Its blossom in spring is not extraordinary: handfuls of little white flowers, often high in the canopy. The trees don’t start flowering until they reach around seven years old, and it takes another year or so of maturing for the tree to set its blossom, growing the equally insignificant berries. To me they look like tiny little apples, in a rich nut-brown. If the summer is hot enough to ripen them fully, apparently they can taste rather like dates – I’ve not yet tried one, but the birds seem to like them late in the year. When the tree really comes into its own is in the autumn when, more extravagantly than any of our native trees, its large palmate leaves can break into a thousand hues of gold, through bronze and maroon, to shameless scarlet.
More importantly, and fascinating as a history of this tree, before hops arrived from the continent, it was these little brown berries that were used to flavour our beer. There’s a debate as to whether the common name of checkers tree was taken from the name of old pubs, or if pubs were named after the checkers trees that were so integral to the beer: I like the latter. The patterning on the silvery bark can look wonderfully checkered as the tree matures.
Centuries ago, it was a common tree in this landscape, but as old woodlands were felled, it was one of the species that wasn’t readily replaced. It has a beautiful fine wood for timber, and can grow to 10m – 25m tall. But the truth is that it just didn’t grow as easily as the Warwickshire weed that was the English elm, nor as readily as ash, maple or oak. Across the continent, in warmer climes, the berries ripen sufficiently each summer to set their seed, but in England the wild service tends to spread through suckers. Once you’ve cleared the old wood, there’s no chance for those suckers to grow. With hops taking over its role in brewing, there weren’t enough reasons to keep replanting.
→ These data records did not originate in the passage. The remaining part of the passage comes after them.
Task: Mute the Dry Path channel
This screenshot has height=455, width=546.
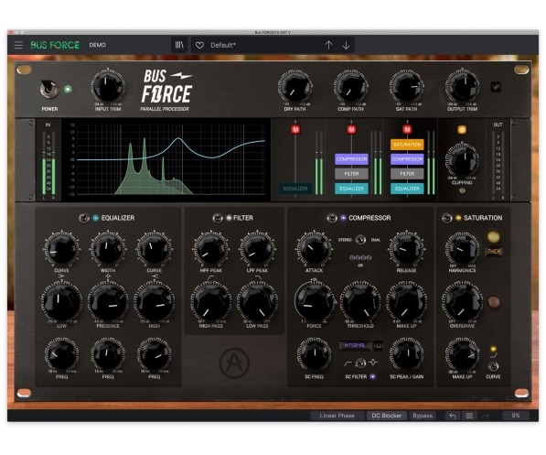Action: point(295,130)
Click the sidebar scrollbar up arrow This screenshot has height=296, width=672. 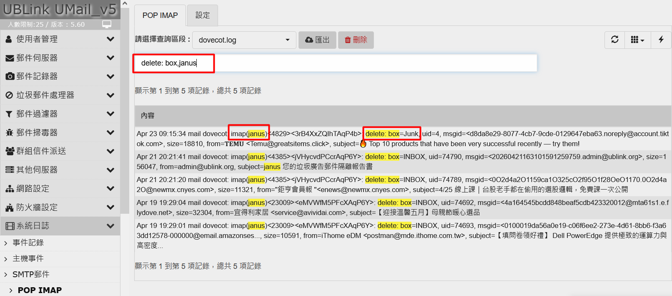click(x=125, y=3)

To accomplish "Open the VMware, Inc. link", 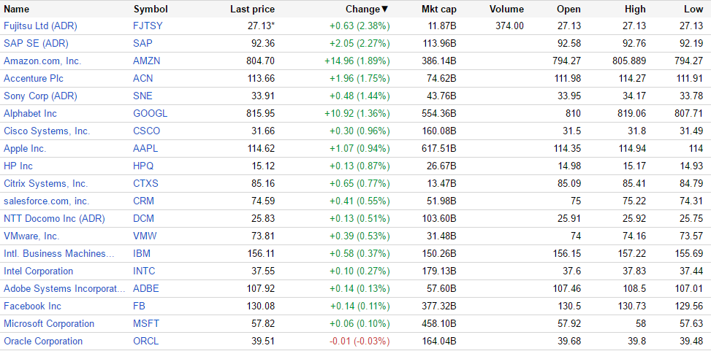I will point(31,236).
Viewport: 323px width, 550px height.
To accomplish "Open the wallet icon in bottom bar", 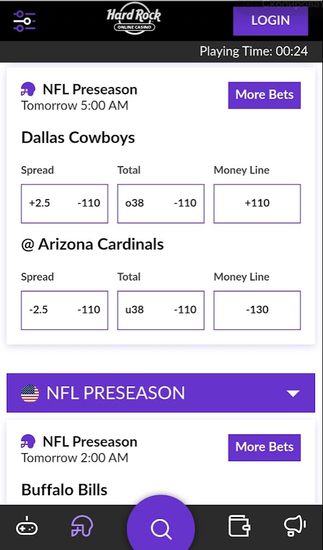I will tap(240, 526).
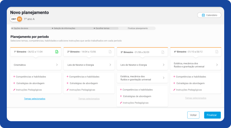Click the green document icon in 1º Bimestre

point(57,52)
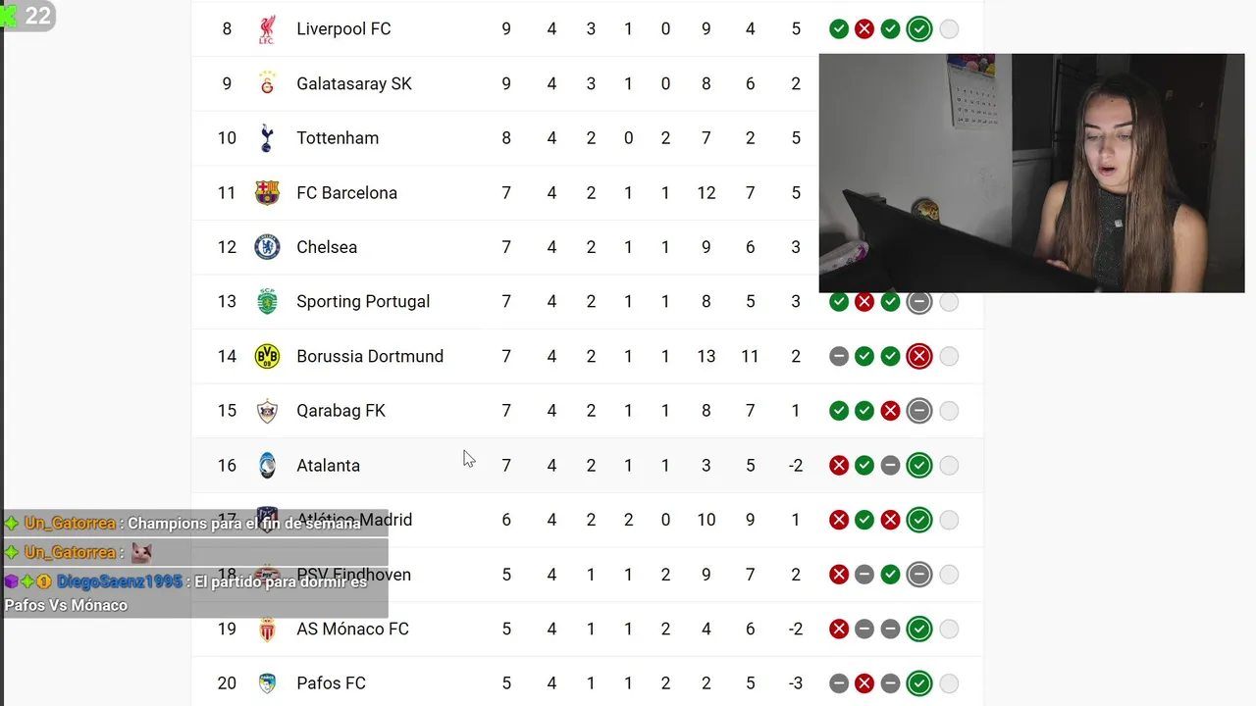Viewport: 1256px width, 706px height.
Task: Click Qarabag's circled gray draw indicator
Action: click(x=919, y=411)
Its importance in Warwickshire, however, is now becoming clearer. With the large elms lost, and ash die-back killing these beautiful trees too, and with the oak under threat, some tree experts wonder if the wild service tree may be the next significant large tree of our countryside. It does need a little help to get going from seed, and it can look a little straggly in its first decade, getting its roots established in the soil. But we are hoping you agree, this tree is really worth the time and trouble: perhaps one day it will be bringing its glorious autumn colour to fields and hedgerows all over Warwickshire, and who knows, perhaps some small brewer will again try the little nut-brown berries to flavour a local beer …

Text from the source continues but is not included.